The rules of /r/place were simple: Each user could change the color of one pixel on the board every five minutes, anywhere they wanted, and as many times as they wanted. The subreddit’s sidebar — a place where rules and instructions are located — reads, “There is an empty canvas. You may place a tile upon it, but you must wait to place another. Individually, you can create something. Together you can create something more.” It’s a nice message, and a challenge that many couldn’t ignore.
The subreddit began on March 31 and went nonstop until its completion. In the short amount of time since then, it has amassed over 218,000 subscribers. The final result was a digital tapestry full of references to movies and video games, plugs for other subreddits, logos, and more memes that you’d care to count.
After it was over, participants and fans of the project sought ways to bring it into the real world.
Another made a cleaned up version of the final image, removing stray and renegade pixels so the final images can be seen with more clarity.
Finally, a time-lapse of r/place’s entire lifespan was created so everyone — especially those who missed out on the action in real-time — could see how things unfolded. The resulting four-and-a-half-minute video is a saga of conflict and collaboration. Images appear all over, vying for a chunk of the limited space and overlapping one another. r/place’s users began coordinating to create more and more complex artworks, nailing famous images like the Beatles’s yellow submarine with impressive accuracy.

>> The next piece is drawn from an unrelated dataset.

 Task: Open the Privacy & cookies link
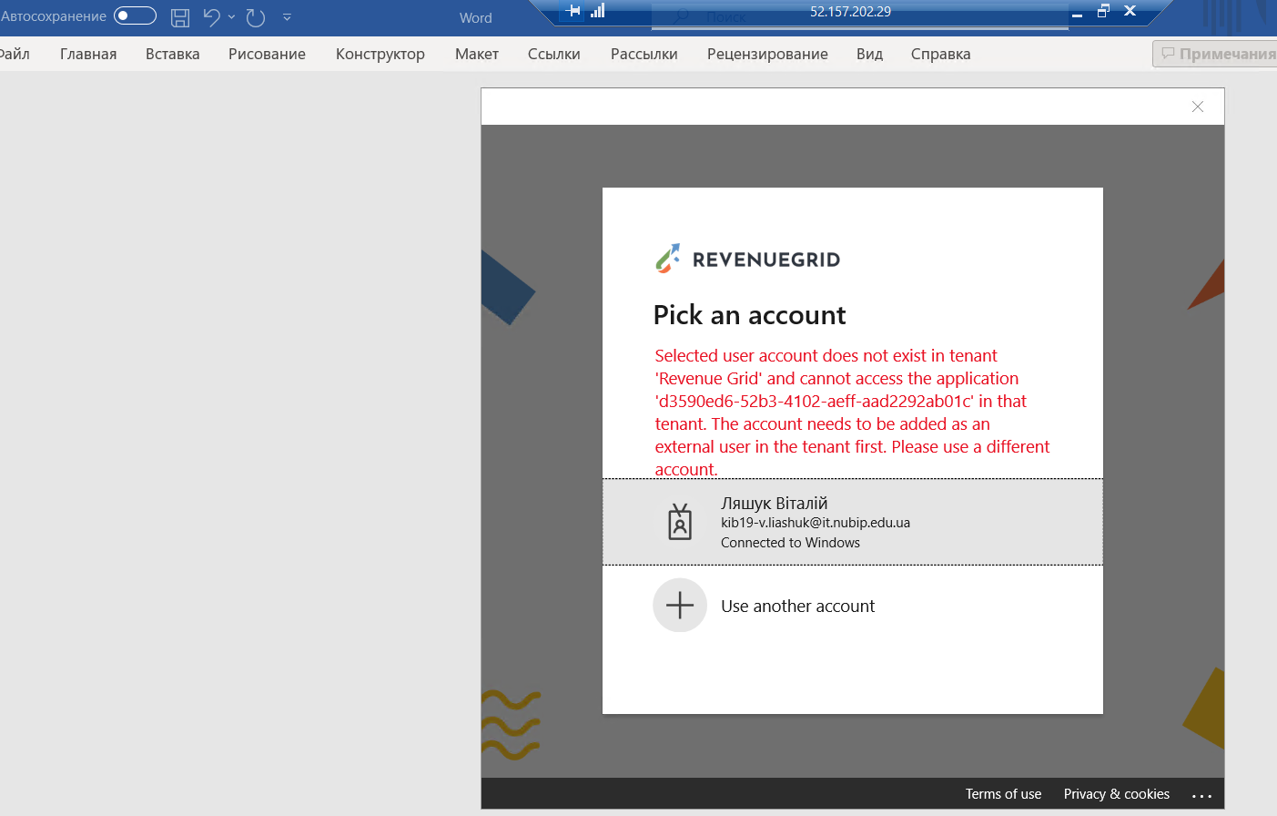(1116, 793)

One of the most compelling moments of the experiment was a battle that took place over the American flag image that made up the center of the project and remained there for most of the 72 hours. At one point, it becomes completely eclipsed by an intrusion of colors and shapes, only to be restored by others coming to its rescue. It was captured in a .gif.
Is it a metaphor? Probably not, but it sure is fun to watch.
r/place now joins the long lineage of Reddit’s strange and compelling Aprils Fools’ Day celebrations. Most notably, it stands right up there with “The Button”, a long running game that demanded users work together to keep pushing a button before a timer ran out.
Following up r/place on next year’s April 1 will be a tall order, but until then, it’s worth spending some time poking around in the final r/place image. Chances are something you love is hiding away in there.